The U.S. Department of Justice (DOJ) is planning to expand its efforts to combat cryptocurrency-related crimes by integrating a dedicated cryptocurrency team into its existing computer crime division. The merger between the National Cryptocurrency Enforcement Team (NCET) and the Computer Crime and Intellectual Property Section (CCIPS) aims to provide additional resources and double the number of criminal division attorneys working on crypto matters.

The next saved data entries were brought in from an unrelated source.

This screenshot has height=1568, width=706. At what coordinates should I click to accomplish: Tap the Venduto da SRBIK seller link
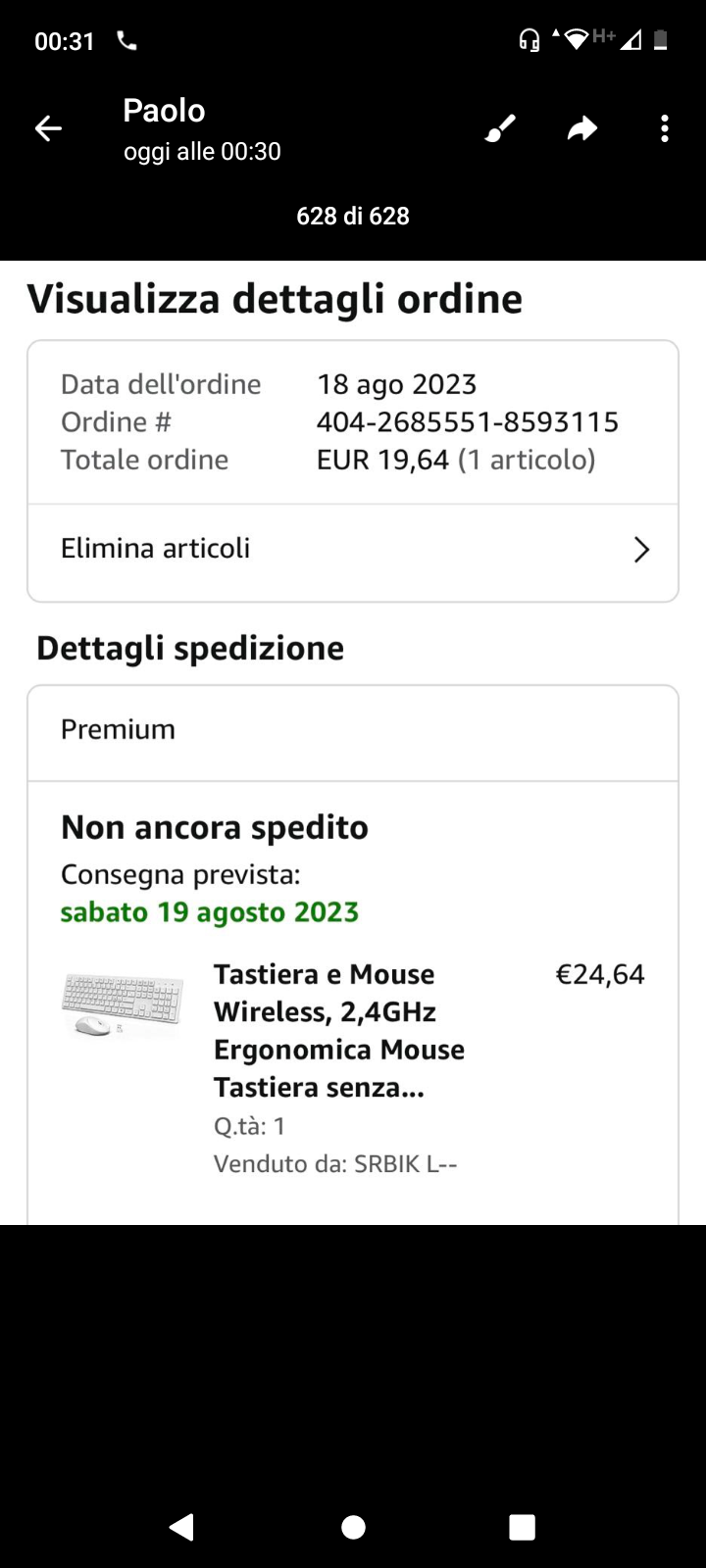point(335,1164)
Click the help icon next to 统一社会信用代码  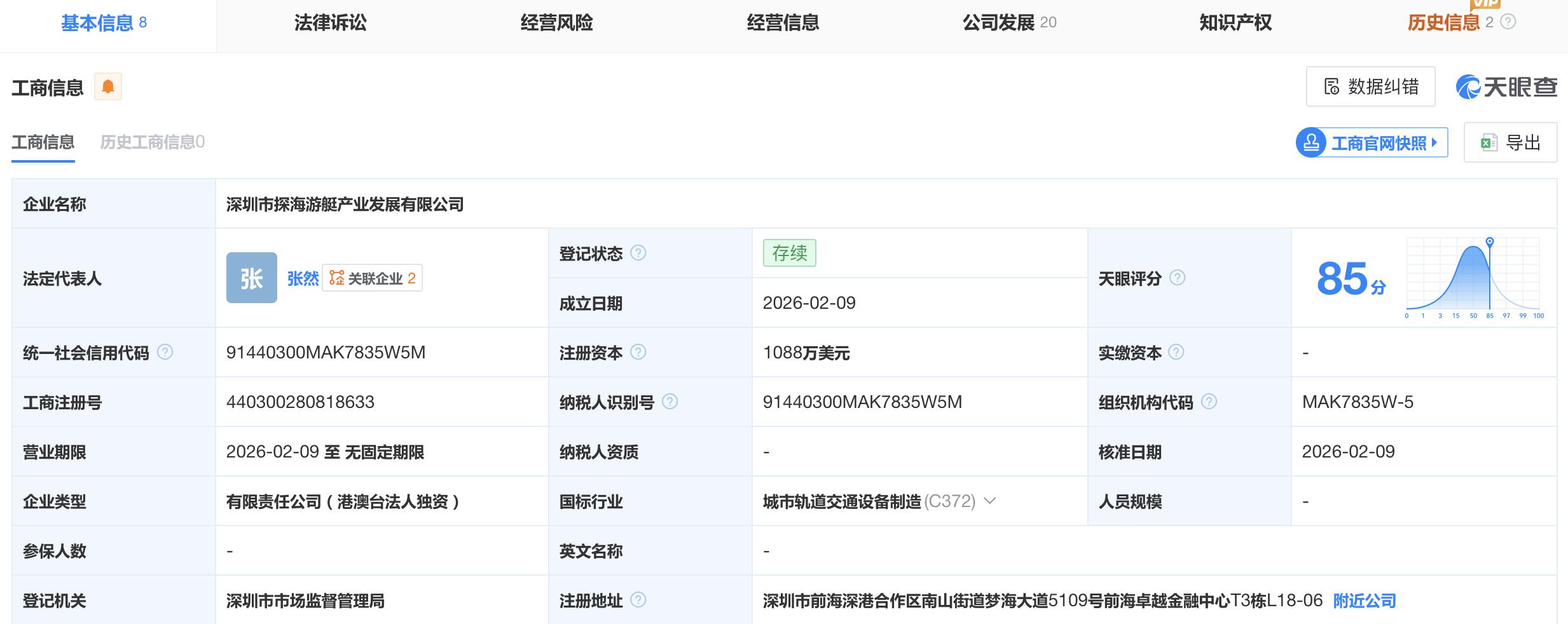(165, 352)
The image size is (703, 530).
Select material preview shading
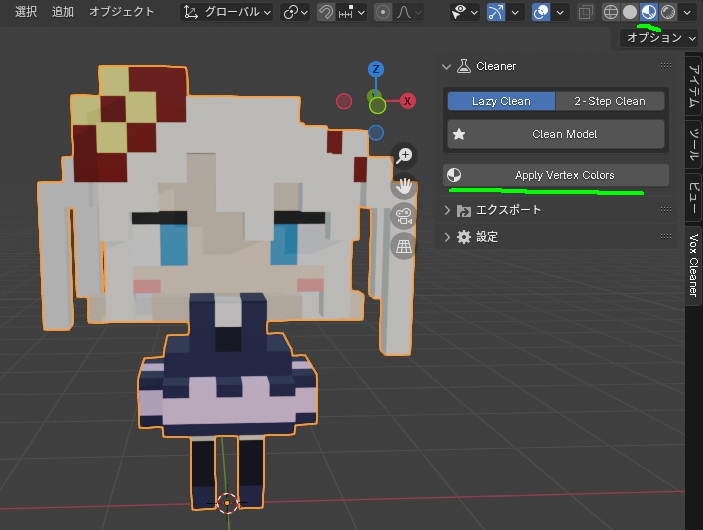[649, 12]
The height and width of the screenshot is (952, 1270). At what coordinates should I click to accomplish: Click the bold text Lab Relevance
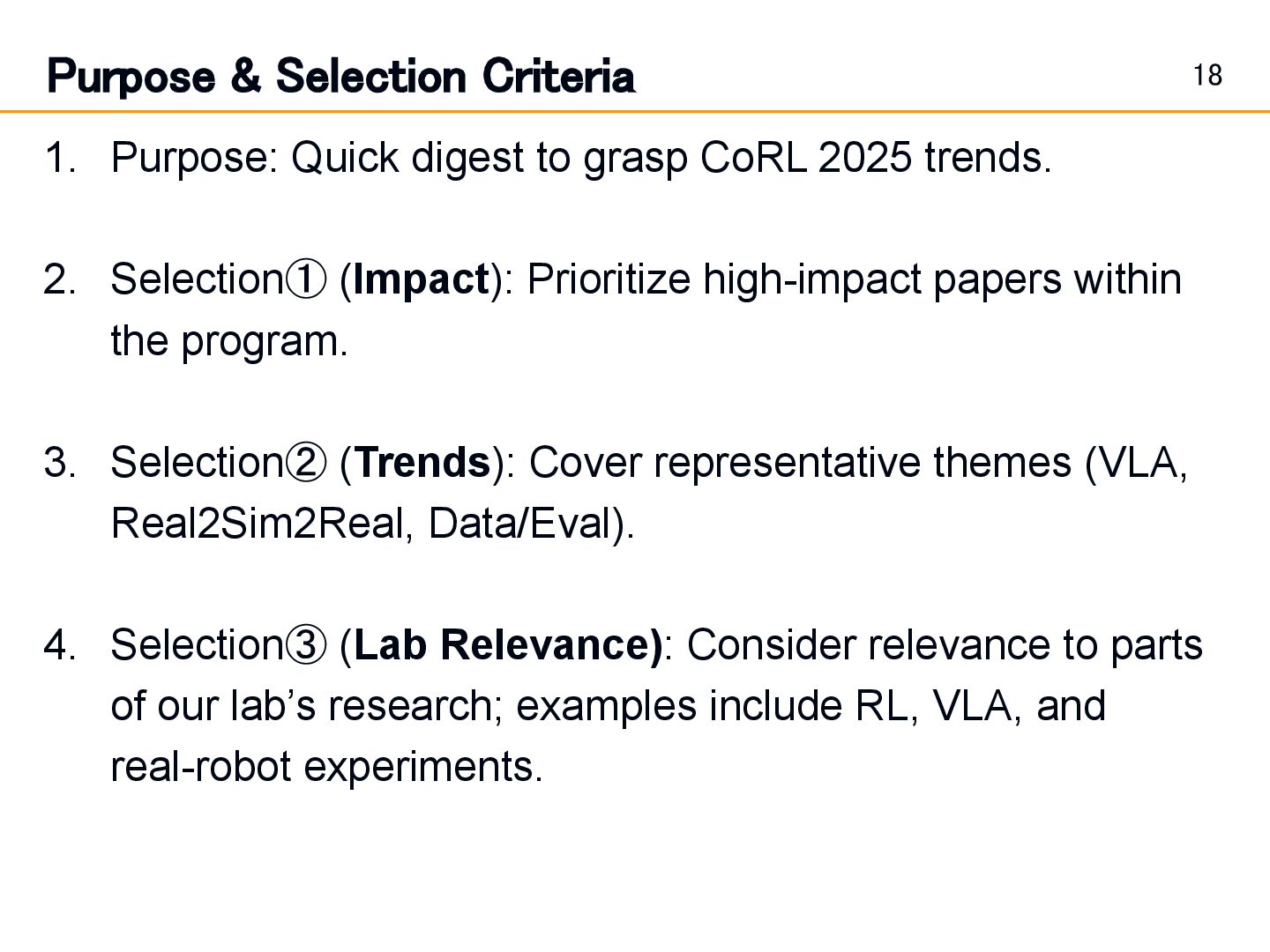(x=507, y=645)
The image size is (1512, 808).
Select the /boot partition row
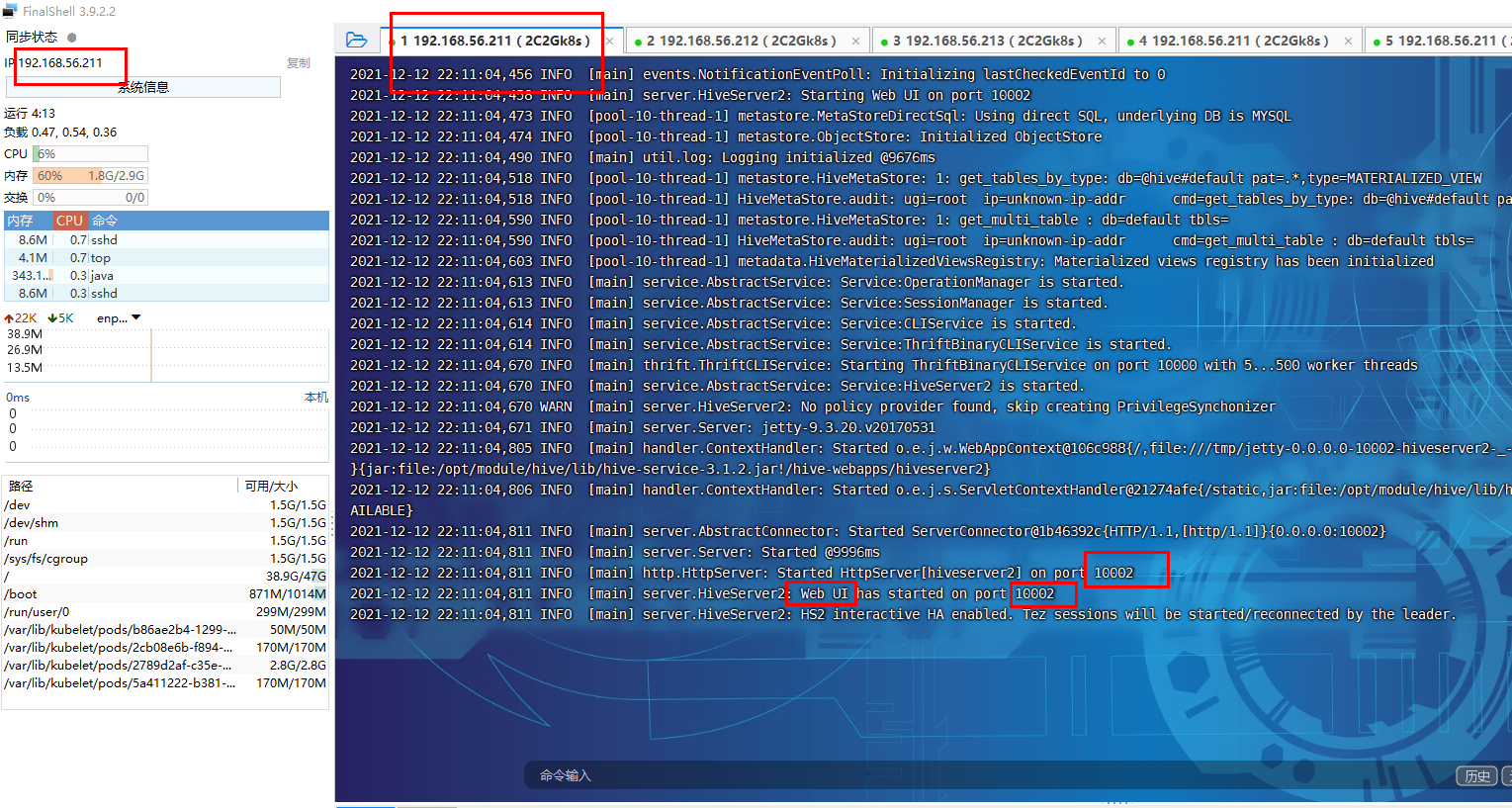(x=99, y=593)
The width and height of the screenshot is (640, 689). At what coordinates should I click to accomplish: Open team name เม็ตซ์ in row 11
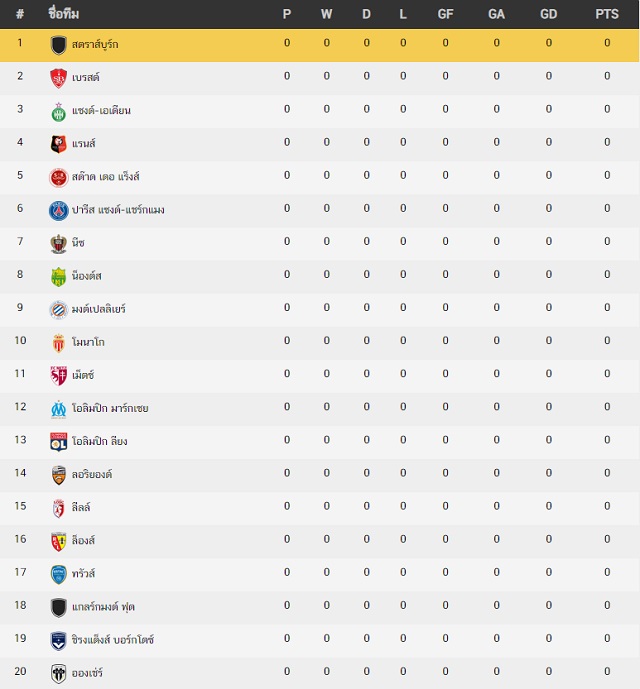pos(83,375)
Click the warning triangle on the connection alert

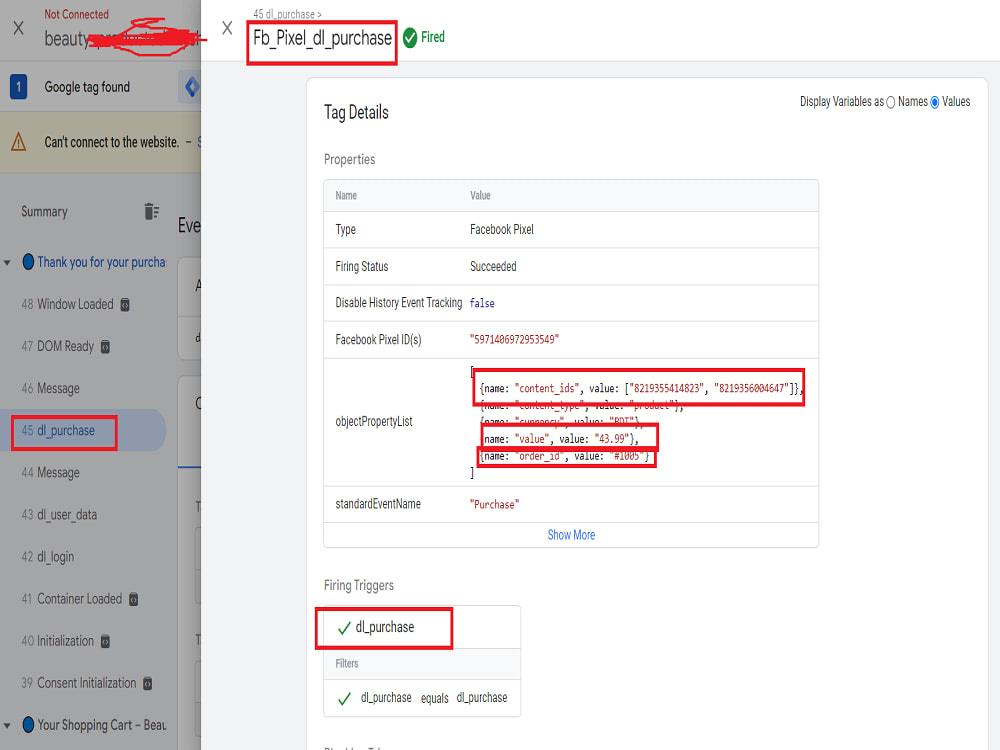click(18, 142)
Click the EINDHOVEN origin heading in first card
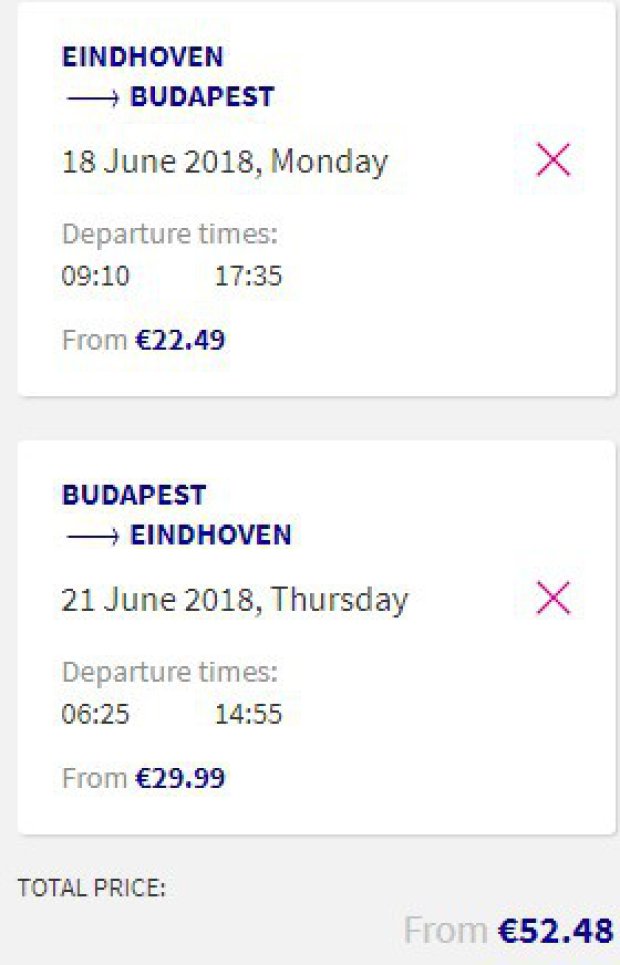Image resolution: width=620 pixels, height=965 pixels. (x=143, y=56)
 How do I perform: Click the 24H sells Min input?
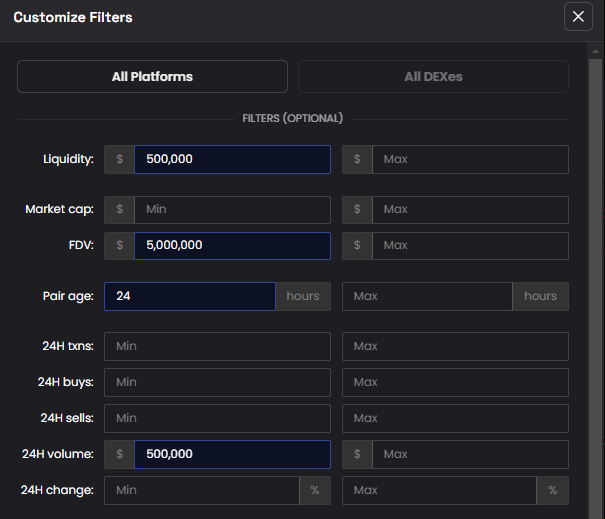217,418
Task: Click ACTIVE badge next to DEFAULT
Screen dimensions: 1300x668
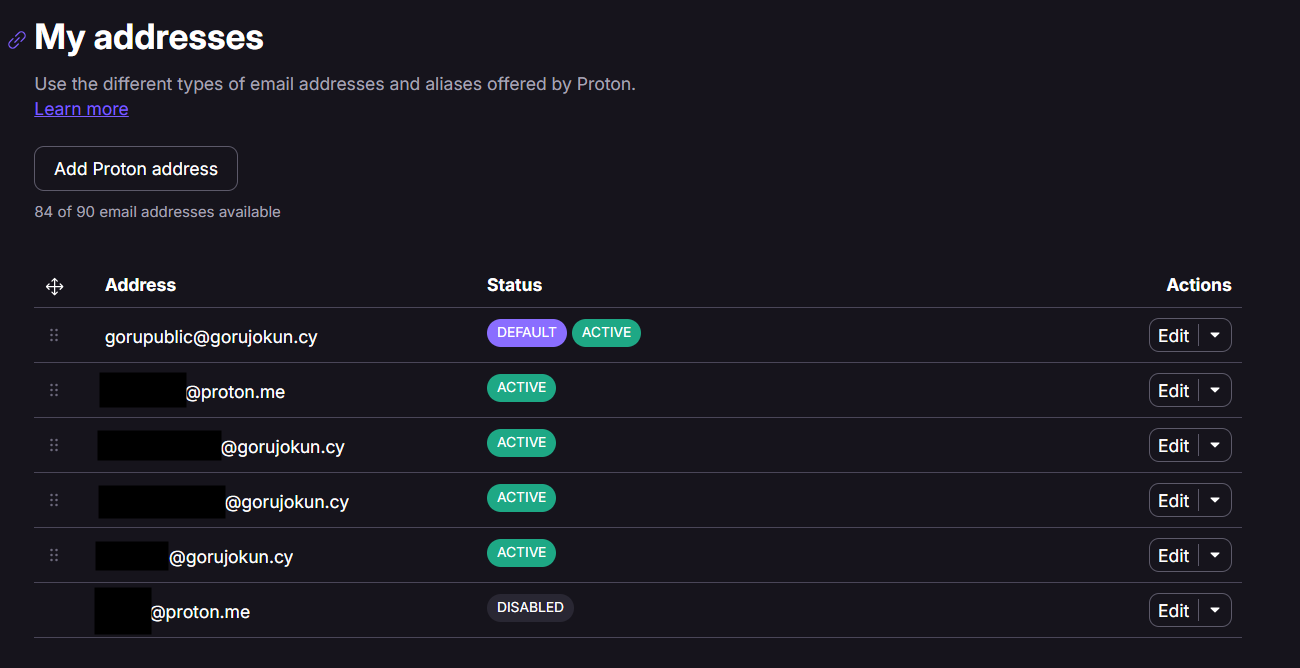Action: (x=606, y=333)
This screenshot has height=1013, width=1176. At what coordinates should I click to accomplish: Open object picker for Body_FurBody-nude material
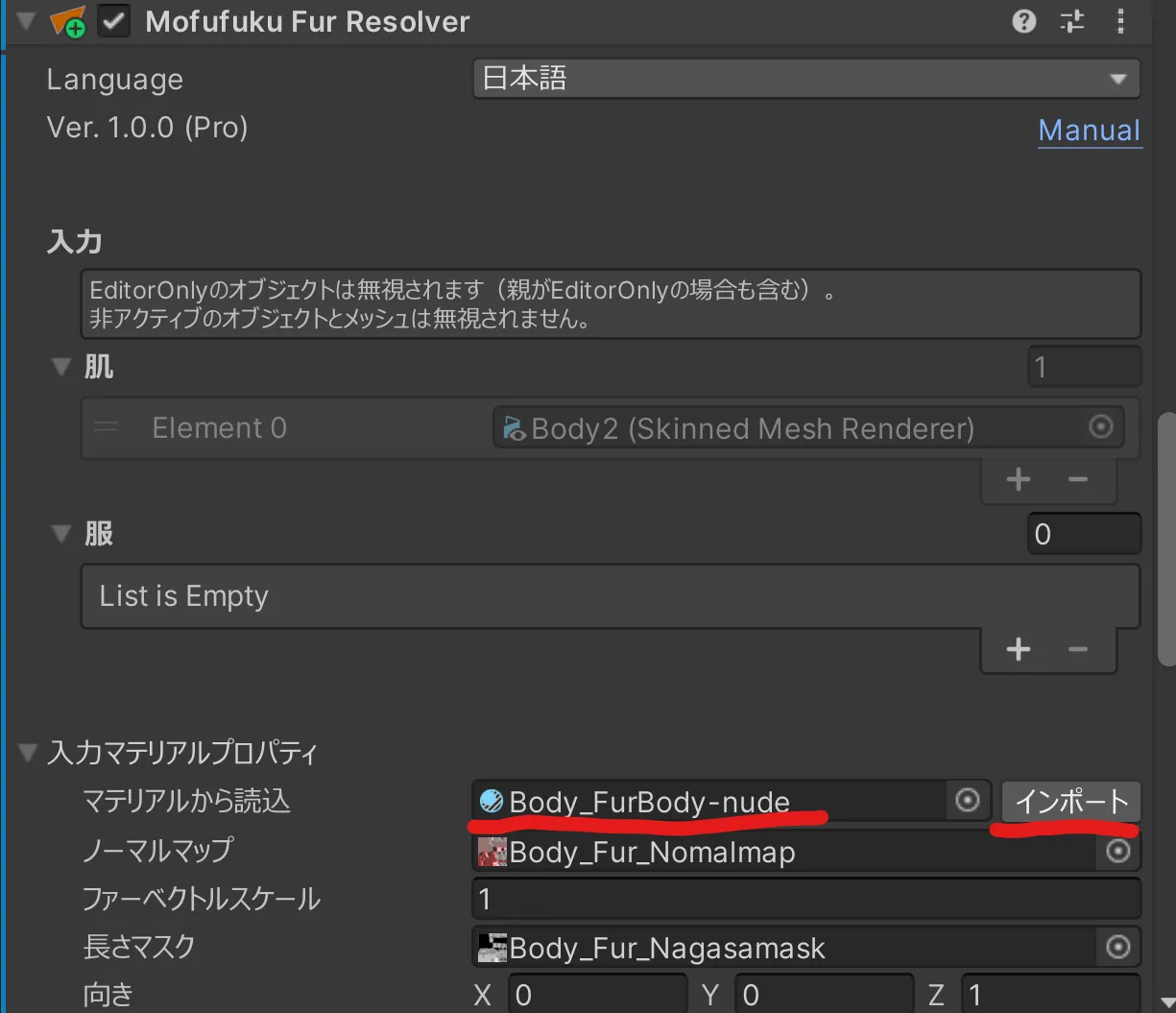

According to Nicole Argentieri, the department’s principal deputy assistant attorney general, the merger will enable the crypto enforcement team to achieve even more success. The NCET, established in October 2021, primarily focused on combating money laundering and cybercrime. One of its notable enforcement actions resulted in taking legal action against crypto exchange Bitzlato for allegedly operating a money transmitting business that violated anti-money laundering regulations and facilitated illicit funds transfer. Additionally, the team was responsible for the arrest of Avraham Eisenberg for his exploitation of decentralized exchange Mango Markets.

To oversee the merged team, Claudia Quiroz, a long-time assistant U.S. attorney, will serve as the acting director of NCET. Eun Young Choi, who previously led the team since February 2022, will remain at the DOJ in a different capacity. Argentieri expressed gratitude to Choi for her leadership in establishing a strong collaborative team within the department to address cryptocurrency-related crimes.

The DOJ’s decision to merge the crypto enforcement team with the computer crime division reflects the growing interconnection between cryptocurrency activities and cybercrime. Cryptocurrency work is becoming increasingly intertwined with cyber prosecutions, and this consolidation aims to better address the complex challenges posed by these crimes.

This article serves as informational content and does not offer legal, tax, investment, financial, or other forms of advice. Copyright of this article belongs to The Block Crypto, Inc., and all rights are reserved.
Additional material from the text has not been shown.